What you will do: Copy out exactly each line from the line with "Screen dimensions: 377x395" through the last line of the material below.

Records:

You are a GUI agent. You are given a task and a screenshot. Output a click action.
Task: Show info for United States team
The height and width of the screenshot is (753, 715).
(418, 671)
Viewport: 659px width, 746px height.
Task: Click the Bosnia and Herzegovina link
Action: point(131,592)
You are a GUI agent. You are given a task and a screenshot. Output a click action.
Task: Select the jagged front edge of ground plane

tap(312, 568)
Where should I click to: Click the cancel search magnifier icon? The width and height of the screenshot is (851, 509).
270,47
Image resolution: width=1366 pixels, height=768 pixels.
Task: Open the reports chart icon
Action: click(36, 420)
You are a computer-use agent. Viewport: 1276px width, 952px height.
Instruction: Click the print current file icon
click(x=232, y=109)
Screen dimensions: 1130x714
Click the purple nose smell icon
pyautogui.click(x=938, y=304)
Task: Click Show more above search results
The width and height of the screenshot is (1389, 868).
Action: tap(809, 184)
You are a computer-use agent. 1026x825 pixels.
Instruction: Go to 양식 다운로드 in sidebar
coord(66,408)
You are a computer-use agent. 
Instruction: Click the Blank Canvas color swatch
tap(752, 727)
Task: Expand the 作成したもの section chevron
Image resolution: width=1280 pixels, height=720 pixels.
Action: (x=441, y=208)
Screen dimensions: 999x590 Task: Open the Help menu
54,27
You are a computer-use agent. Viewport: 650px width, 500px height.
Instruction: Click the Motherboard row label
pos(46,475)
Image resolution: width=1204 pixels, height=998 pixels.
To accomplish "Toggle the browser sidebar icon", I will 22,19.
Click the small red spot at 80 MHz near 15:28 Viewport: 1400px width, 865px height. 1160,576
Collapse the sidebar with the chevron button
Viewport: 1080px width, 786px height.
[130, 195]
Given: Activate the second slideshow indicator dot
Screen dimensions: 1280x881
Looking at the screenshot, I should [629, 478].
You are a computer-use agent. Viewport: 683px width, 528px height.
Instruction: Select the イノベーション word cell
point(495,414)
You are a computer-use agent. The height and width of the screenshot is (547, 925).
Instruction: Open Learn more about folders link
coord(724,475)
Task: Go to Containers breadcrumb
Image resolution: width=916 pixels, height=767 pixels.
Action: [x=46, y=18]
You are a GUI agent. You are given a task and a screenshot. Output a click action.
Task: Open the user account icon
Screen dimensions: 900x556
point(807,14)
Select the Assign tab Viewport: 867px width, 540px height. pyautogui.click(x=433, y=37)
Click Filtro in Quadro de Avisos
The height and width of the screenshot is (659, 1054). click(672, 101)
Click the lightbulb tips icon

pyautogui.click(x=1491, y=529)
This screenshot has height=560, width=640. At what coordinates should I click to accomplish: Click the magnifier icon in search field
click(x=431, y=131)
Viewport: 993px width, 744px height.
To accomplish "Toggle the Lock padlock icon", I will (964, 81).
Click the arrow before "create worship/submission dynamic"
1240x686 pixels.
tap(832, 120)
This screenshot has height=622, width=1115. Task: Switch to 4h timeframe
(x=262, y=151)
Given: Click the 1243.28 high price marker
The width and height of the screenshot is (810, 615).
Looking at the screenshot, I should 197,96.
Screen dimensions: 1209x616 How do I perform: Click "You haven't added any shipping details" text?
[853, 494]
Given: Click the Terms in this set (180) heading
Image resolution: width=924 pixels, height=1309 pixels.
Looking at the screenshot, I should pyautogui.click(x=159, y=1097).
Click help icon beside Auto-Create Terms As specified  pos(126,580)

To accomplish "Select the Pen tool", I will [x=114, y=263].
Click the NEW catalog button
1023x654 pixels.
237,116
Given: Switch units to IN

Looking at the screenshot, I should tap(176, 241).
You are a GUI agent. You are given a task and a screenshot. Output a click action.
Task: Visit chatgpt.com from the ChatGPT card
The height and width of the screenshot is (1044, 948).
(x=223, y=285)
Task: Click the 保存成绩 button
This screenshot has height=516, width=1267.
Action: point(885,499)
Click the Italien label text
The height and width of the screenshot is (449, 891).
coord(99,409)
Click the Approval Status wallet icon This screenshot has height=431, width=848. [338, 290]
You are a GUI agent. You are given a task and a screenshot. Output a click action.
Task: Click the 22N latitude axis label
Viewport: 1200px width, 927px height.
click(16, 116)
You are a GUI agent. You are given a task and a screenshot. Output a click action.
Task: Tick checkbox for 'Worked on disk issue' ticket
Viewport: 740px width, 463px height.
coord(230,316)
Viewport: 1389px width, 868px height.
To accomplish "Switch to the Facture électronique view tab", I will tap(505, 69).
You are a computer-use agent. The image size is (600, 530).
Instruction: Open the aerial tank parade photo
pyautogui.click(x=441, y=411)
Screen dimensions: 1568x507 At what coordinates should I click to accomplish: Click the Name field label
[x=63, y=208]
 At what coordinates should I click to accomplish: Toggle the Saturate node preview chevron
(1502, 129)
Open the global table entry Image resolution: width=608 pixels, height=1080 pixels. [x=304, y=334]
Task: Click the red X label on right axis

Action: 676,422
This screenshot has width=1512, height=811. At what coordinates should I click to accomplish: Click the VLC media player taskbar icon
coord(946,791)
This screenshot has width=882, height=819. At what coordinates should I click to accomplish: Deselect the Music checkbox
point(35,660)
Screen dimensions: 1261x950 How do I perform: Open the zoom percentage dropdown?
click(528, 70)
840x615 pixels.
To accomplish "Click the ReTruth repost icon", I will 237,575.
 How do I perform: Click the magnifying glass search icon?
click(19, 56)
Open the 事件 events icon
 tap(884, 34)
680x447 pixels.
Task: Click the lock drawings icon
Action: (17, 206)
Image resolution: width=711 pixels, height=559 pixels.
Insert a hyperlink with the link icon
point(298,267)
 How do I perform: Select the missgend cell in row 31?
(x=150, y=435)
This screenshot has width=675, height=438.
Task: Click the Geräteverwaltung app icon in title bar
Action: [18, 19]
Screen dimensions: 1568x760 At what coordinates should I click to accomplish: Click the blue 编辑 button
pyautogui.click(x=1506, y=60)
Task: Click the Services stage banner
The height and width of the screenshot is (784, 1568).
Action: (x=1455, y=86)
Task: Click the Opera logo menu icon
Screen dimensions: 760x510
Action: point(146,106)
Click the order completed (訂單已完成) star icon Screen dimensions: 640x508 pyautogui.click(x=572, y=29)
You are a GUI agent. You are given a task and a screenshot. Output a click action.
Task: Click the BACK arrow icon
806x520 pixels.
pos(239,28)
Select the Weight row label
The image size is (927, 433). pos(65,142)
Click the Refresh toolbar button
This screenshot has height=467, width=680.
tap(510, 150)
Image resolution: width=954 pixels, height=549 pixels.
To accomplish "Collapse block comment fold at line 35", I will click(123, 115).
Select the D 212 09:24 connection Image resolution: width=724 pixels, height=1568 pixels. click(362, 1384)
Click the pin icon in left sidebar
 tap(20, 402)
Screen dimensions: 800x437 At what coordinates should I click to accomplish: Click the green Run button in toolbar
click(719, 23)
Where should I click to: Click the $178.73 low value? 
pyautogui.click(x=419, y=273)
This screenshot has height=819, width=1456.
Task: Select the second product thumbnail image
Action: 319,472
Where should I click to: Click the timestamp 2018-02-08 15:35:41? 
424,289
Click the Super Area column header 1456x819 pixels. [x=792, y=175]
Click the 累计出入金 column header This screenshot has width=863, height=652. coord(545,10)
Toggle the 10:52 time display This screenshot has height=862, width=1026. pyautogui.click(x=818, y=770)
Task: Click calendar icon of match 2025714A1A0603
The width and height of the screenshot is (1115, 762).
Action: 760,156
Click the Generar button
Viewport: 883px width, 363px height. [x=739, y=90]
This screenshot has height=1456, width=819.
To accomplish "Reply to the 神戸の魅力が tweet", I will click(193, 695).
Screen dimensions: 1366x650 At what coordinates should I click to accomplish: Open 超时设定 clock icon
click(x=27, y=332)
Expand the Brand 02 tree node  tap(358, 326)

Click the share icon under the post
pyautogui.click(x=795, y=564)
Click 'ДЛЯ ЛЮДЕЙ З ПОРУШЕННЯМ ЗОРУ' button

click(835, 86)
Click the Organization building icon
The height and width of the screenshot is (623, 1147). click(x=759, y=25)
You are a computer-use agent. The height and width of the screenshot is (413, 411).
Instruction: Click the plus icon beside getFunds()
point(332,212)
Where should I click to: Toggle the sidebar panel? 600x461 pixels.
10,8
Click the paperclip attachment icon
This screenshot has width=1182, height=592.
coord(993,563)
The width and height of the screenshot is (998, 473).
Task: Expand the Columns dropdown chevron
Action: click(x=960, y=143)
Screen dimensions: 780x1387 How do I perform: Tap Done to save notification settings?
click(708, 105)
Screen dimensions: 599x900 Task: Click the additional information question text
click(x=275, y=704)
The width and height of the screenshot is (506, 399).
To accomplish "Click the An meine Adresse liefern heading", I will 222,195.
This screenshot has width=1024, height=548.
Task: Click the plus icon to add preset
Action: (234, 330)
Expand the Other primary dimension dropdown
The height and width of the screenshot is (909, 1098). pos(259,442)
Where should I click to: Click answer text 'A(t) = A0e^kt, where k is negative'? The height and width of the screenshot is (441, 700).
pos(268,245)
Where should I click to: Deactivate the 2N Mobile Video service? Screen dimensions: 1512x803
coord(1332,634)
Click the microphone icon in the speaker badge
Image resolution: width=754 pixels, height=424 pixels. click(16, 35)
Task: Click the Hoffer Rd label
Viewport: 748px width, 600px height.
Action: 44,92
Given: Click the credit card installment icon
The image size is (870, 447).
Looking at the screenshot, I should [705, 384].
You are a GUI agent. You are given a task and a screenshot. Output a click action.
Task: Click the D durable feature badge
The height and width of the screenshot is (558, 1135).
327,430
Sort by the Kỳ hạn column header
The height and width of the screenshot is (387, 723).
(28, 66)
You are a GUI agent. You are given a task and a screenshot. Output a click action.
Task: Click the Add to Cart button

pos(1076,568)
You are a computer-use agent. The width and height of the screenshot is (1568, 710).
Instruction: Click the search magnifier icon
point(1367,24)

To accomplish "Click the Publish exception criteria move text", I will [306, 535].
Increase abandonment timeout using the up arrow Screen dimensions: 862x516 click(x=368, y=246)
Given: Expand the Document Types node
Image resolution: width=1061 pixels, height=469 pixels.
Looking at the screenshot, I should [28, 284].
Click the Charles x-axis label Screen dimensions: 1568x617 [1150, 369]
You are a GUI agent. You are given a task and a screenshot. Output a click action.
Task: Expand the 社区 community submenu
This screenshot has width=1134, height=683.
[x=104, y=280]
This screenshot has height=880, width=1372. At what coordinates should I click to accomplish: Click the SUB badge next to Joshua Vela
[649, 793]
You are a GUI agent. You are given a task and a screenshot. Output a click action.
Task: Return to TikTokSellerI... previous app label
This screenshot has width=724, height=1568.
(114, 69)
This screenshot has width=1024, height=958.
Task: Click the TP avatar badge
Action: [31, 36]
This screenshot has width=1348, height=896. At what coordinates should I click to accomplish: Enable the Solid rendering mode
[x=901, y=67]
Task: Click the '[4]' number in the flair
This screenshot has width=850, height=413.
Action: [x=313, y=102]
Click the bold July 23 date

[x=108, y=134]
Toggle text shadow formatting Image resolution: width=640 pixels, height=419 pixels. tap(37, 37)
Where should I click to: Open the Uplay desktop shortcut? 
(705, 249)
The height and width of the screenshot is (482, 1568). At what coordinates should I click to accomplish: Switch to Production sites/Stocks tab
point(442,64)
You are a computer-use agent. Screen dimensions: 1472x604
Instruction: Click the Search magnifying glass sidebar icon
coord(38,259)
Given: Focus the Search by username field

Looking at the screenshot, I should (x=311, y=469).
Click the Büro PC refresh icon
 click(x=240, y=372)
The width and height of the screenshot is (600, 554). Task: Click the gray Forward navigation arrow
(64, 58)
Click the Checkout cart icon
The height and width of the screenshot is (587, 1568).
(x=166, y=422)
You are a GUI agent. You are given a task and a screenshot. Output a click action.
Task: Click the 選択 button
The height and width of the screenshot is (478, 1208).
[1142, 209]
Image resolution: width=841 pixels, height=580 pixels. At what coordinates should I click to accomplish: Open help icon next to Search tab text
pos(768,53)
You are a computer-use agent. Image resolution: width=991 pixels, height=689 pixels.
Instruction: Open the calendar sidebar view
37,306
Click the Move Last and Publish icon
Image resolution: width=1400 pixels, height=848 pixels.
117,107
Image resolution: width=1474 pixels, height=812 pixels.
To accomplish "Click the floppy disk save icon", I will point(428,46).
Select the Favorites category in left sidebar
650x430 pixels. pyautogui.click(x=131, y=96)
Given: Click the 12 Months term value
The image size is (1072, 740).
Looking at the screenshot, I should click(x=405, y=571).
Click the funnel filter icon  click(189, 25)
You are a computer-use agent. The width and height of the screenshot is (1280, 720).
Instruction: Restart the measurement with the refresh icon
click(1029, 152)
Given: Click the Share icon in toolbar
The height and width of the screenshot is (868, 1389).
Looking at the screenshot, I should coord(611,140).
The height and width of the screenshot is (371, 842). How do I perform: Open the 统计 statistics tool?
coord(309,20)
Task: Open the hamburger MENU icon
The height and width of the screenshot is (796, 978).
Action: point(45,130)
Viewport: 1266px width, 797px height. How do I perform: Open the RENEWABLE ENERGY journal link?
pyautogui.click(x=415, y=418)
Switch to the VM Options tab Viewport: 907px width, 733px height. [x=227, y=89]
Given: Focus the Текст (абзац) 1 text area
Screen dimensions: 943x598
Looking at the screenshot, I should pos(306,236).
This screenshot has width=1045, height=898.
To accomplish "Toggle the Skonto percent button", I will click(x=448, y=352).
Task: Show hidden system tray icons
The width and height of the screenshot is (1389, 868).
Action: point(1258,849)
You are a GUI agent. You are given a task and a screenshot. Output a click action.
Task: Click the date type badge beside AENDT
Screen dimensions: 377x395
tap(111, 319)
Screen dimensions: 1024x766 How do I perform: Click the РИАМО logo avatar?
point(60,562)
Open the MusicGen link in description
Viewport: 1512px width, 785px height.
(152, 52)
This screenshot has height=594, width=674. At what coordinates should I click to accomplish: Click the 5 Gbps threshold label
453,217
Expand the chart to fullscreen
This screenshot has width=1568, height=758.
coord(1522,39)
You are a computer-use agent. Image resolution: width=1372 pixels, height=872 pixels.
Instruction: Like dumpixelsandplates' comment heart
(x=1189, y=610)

Expected answer:
Screen dimensions: 377x395
tap(111, 319)
Screen dimensions: 1024x766 How do I perform: Click the РИАМО logo avatar?
point(60,562)
Open the MusicGen link in description
Viewport: 1512px width, 785px height.
(152, 52)
This screenshot has height=594, width=674. At what coordinates should I click to accomplish: Click the 5 Gbps threshold label
453,217
Expand the chart to fullscreen
This screenshot has width=1568, height=758.
coord(1522,39)
You are a computer-use agent. Image resolution: width=1372 pixels, height=872 pixels.
Instruction: Like dumpixelsandplates' comment heart
(x=1189, y=610)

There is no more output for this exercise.